Discovering that our house has two bathrooms comes as a surprise to long-time friends, for as long as anyone can remember only one has ever been used, the Pepto-Bismol pink bathroom off the back bedroom. Few friends have ever seen the equally hideous yellow and brick-red bathroom off the front bedroom. Unlike modern houses, ours does not have a guest lavatory accessible from a neutral hallway.
Since the boy moved out, we’ve used the front bathroom mainly for storage and laundry. The toilet was leaking where the tank meets the bowl and AJM couldn’t get the bolt off to fix it. The tiny toilet is in a small recessed space with a couple inches clearance on either side. On top of the toilet problems, the tiny sink kept stopping up and sink trap had corroded through leaving a nasty rust stain beneath it. With these problems the bathroom made a better closet than a bathroom.
The City of Austin keeps begging us to replace our old toilets with water-wise new toilets which they’d give us outright. This seemed to be a solution; if we can’t fix the old toilet, I reasoned, let’s replace it. So I signed up for one. (I realized at the time that replacing a non-working toilet with a toilet that used some water, no matter how little wasn’t going to reduce our water consumption, but…)

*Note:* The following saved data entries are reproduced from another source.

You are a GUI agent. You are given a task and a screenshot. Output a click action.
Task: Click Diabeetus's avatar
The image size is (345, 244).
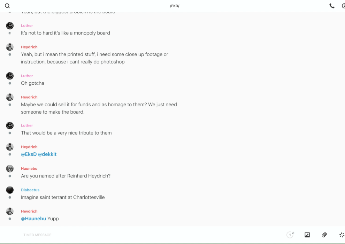[10, 190]
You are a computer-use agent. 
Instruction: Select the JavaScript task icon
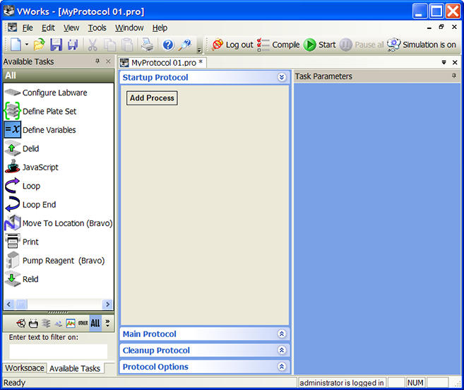click(12, 167)
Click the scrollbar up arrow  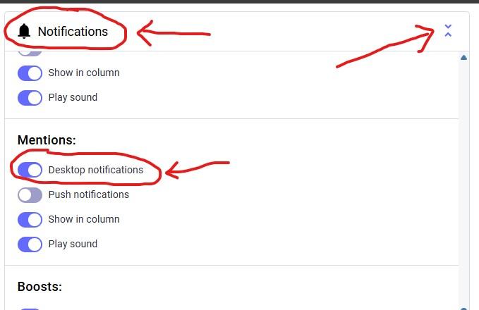463,58
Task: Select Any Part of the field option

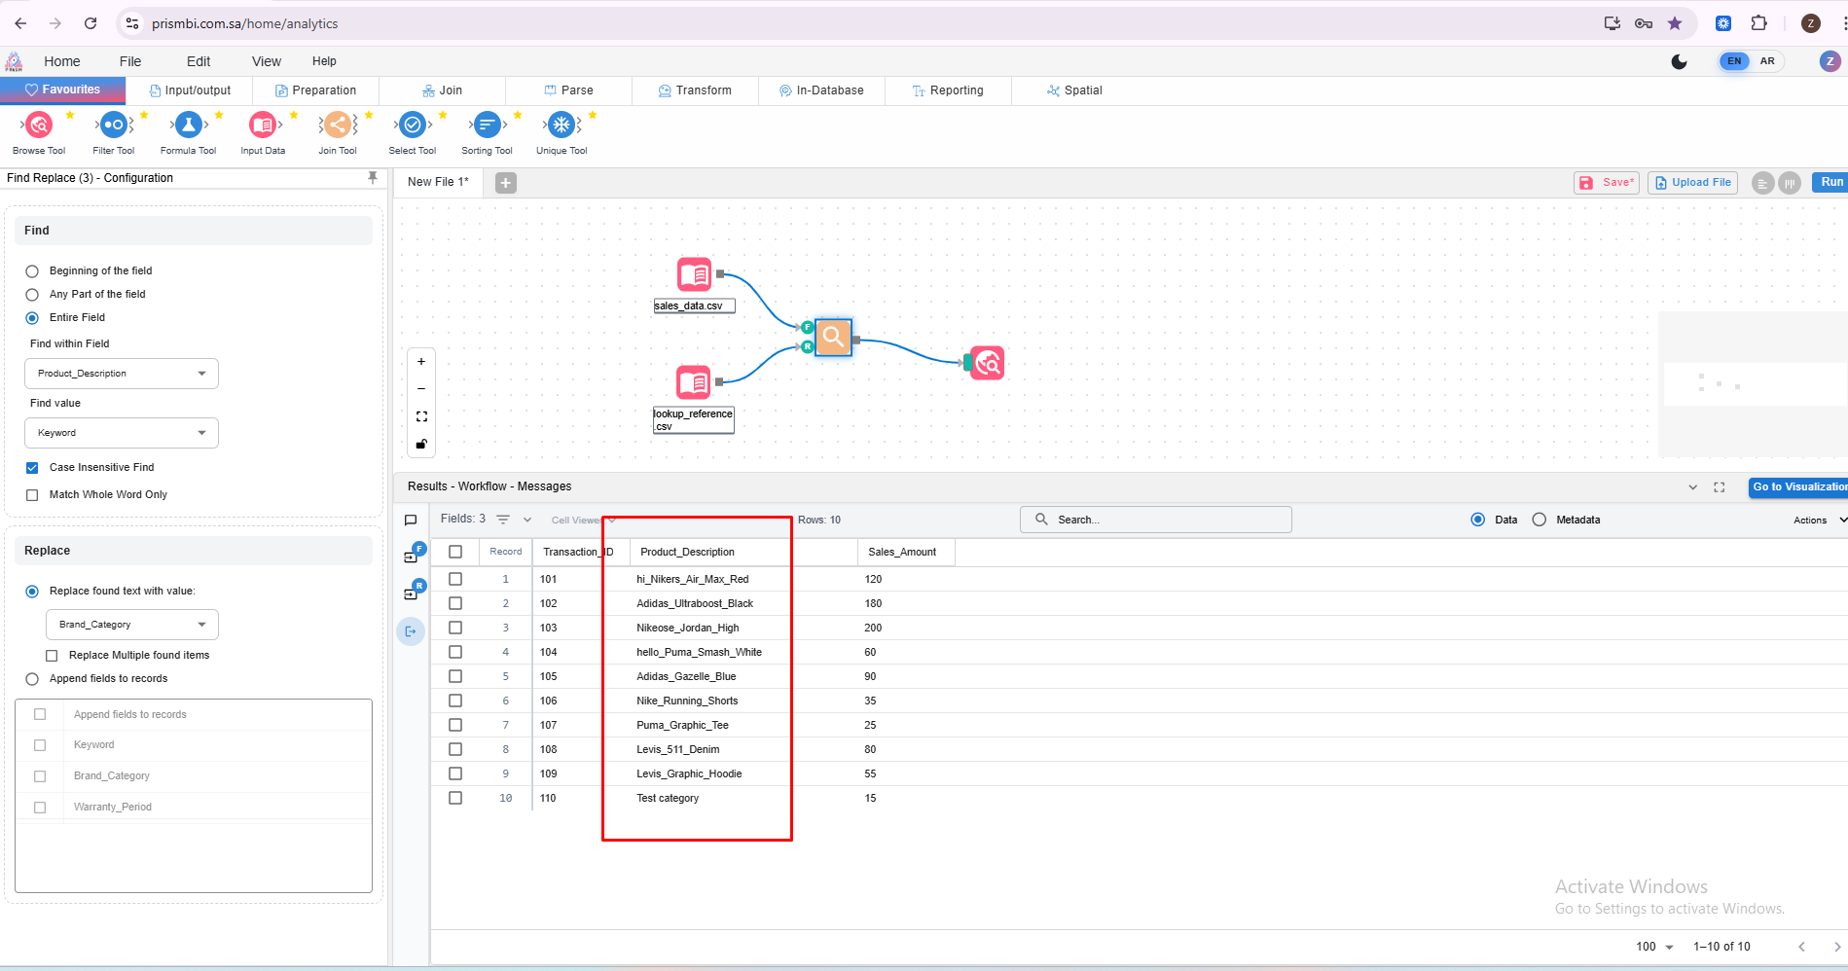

We received our voucher from the city and picked up the toilet. I called a plumber to install it. (This sequence of events did not unfold with the rapidity implied in the telling of the tale, but played out over six weeks.) The plumber arrived last Friday and looked at the toilet. “Why do you want to replace this. It’s beautiful! It’s an antique! Do you know what people would pay to find a toilet like this?”
His ardor did not move me to a new appreciation. “It leaks. I want you to install the new one.” (Note: It’s illegal to resell old water-wasting toilets.)
He looked at it. “Can’t. This has four bolts. It’s not standard. The new one has two bolts. I could take this one off and see if the new one fits, but I can’t guarantee it. You might have to drill a hole in your floor. Could cost up to to $300–just for the plumbing. Someone else would have to do the carpentry.”
We discussed my options and he agreed to take the tank off the old toilet to see if he could diagnose the problem. It was simply the seal. “I don’t have one like this. I could get one and come back tomorrow. Cost you a $50.00 restocking charge.” I declined his offer and paid him $97.00 (for diagnosing the problem and taking the toilet apart). He sent me off to Crump’s where I got the seal for $1.65 and returned the next day for a $2.00 toilet flap. AJM put the toilet back together. I bought a new toilet seat.
Without a companion sink the working toilet did not yet qualify as a guest bathroom. So I snaked out the drainpipe and bought a J-bend sink trap. (I had tried fixing this sink before, but had bought the wrong part.) This part of the project took only a couple of hours and cost about $10.00.
The bathroom is now usable but just as ugly as ever. The tile is cracked and chipped. The wallboard on the main wall has a huge wrinkle in it. And I’m wondering, now where will we keep our laundry hamper?
AJM would like to redo the whole room as a laundry room. We could remove the built-in tiled shower and using the space for a stacking washer/dryer. The plumbing is there, but the electrical support isn’t. We’d also have to find a good way to vent the dryer. I just don’t see it happening anytime soon.
I’d like to get rid of the toilet in the back bathroom and turn that room into a true bath room. Is is only in America that our bathroom’s are designed so that we are forced to stare at the toilet while we bathe? I prefer the Japanese approach.
Update: 2005-10-14 Friday
DF has persuaded me that the medicine cabinet is charming in its own right, and practical. Yes there are some rust stains inside, badly painted over by the previous tenant. Yet it has glass shelves, a curious razor blade disposal, and a mirror that looks new. Instead of being a plain rectangle, the top side arcs into a point. So I’ll keep it.
Update: 2005-10-17 Monday
The most difficult part of this saga has been returning the unused toilet. I called the number provided by the city and was told to take it back to the store. I waited to Saturday so that I could use AJM’s car and muscle, but the store wouldn’t receive it. So I had to wait until today, call the city again and be told to take the toilet back to the store again, and go to the store again. This time they took it, but not without a lot of fuss and paperwork and phone calls to higher-ups.
Ah, me. That very much reminds me of the first time I met AJM…also the first time I suspected he was a good match for you. You were complaining about the kitchen cupboards being too low for modern appliances, and he waved at the room’s 1940’s style and proclaimed, “but you’re suffering for ART!”
My mother would paint the tile. MarkII would plaster over it, possibly including saran wrap in the plaster to give it a unique texture, or maybe just glue cut out cardboard shapes on the tile, paper mache over the cardboard, and paint that. For you…hmm…maybe some novel use of washi paper?